Un film de Julien Hervé

Couper le mal à la racine

Pour fêter l’annonce de son mariage avec François, Alice a une idée de cadeau originale pour ses parents et ceux de son fiancé : un test ADN renseignant les origines ethniques. Pour les parents, certains qu’on ne peut rien leur apprendre sur leurs racines, les résultats du test vont être durs à encaisser…

Frédéric est le père d’Alice et le descendant d’une longue lignée aristocratique comprenant des chevaliers, des ducs, des gouverneurs et même des ministres. Il est particulièrement fier des cinq cents hectares de vigne du domaine familiale, un des plus beaux domaines de tout le Bordelais. Gérard est le père de François et le descendant d’une famille modeste. Il vend fièrement ses Peugeot, infiniment plus fiables et moins tape à l’œil que les voitures allemandes. Tout semble opposer Frédéric et Gérard, si ce n’est un chauvinisme certain et un petit relent de xénophobie. Une opposition de classe qui met en péril le projet de mariage de François et Alice.

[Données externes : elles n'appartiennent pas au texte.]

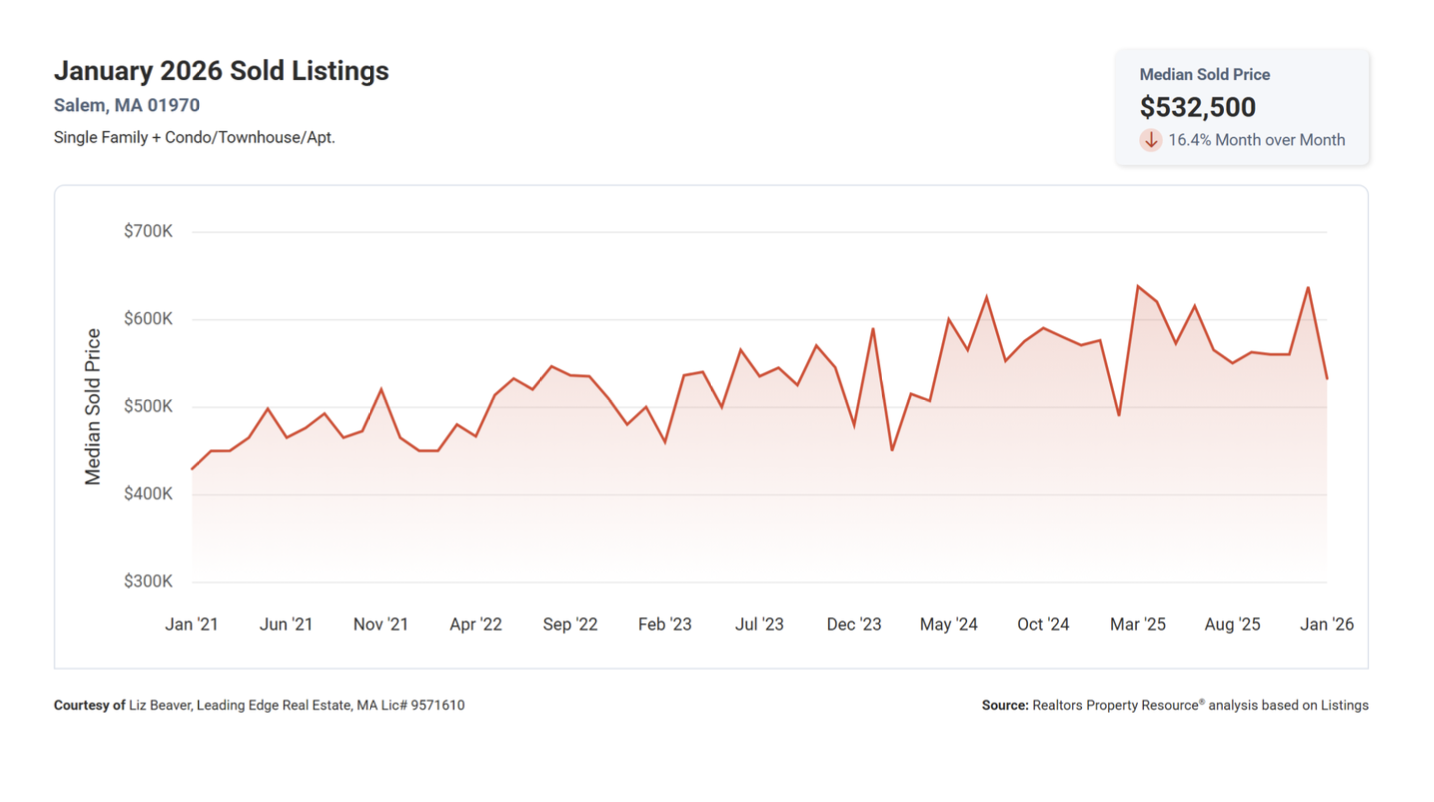The width and height of the screenshot is (1434, 802).
Task: Select the Nov '21 x-axis label
Action: [x=381, y=624]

Mais ce n’est là qu’une fausse piste, peu habilement exploitée par ailleurs. Le véritable problème est contenu dans ces petites enveloppes émanant du laboratoire d’analyse génétique. Quelle horreur d’apprendre qu’on n’est pas cent pour cent Français quand on ne jure que par les vins de Bordeaux ou les Peugeot 406. Et comment cesser de considérer ses origines étrangères comme un handicap ou un faux pas de ses ancêtres ? Coucou l’arrière-grand-mère adultère !

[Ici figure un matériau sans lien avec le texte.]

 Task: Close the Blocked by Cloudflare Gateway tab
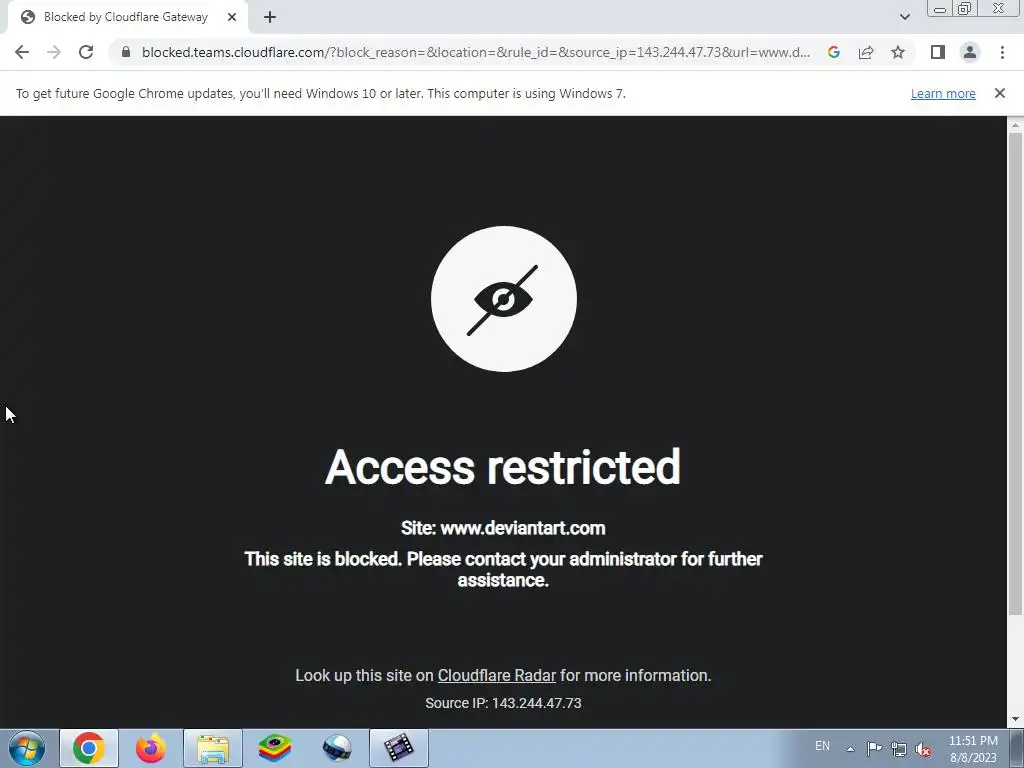[x=232, y=17]
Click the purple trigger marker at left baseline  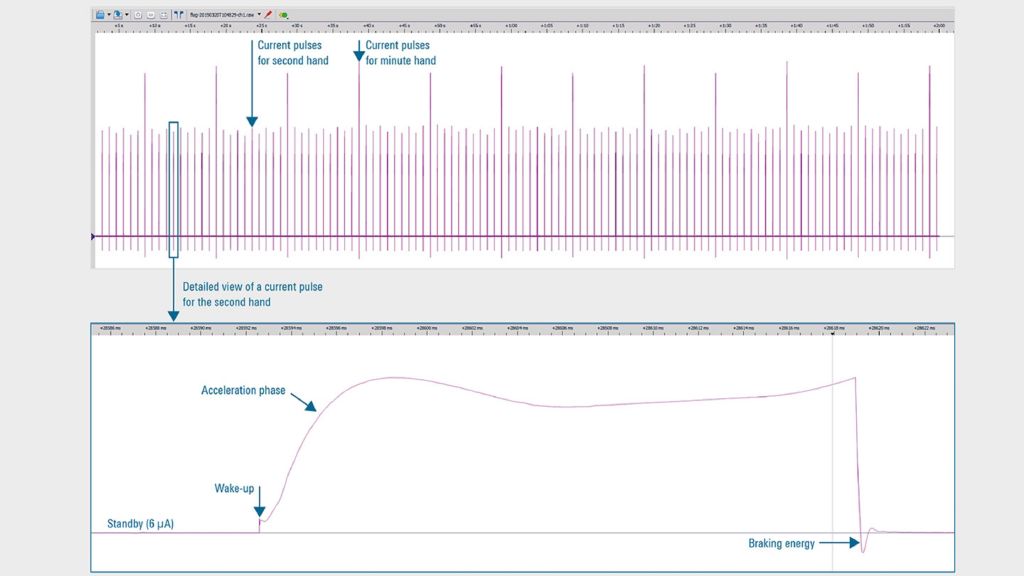93,237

A cette question il convient de citer la seule réplique intelligente du film, prononcée par Alice : « l’important ce n’est pas ce que l’on est, mais ce que l’on fait ». Faire le pédant et attaquer sa future belle famille sur ses origines ethniques et/ou sociales c’est pas bien. Faire amende honorable, s’excuser platement et exhiber fièrement sa généalogie c’est bien mieux. Hélas il semblerait que la petite phrase d’Alice ait été mal comprise. Car en étalant crânement leurs origines qu’ils viennent tout juste de découvrir, les protagonistes ne changent pas réellement. Ce sont toujours les mêmes personnes obsédées par les liens du sang, considérant que c’est ça qui fait ce qu’ils sont. Or nous sommes ce que nous faisons, Alice ne s’y était pas trompée.

Cependant si l’on n’est pas aussi tatillons sur le propos du film, on peut profiter de Christian Clavier et Didier Bourdon en grandes formes, quoiqu’un peu en roue libre. Les situations comiques s’enchaînent et nous régalent, nous laissant au moins l’impression d’avoir passé un bon moment.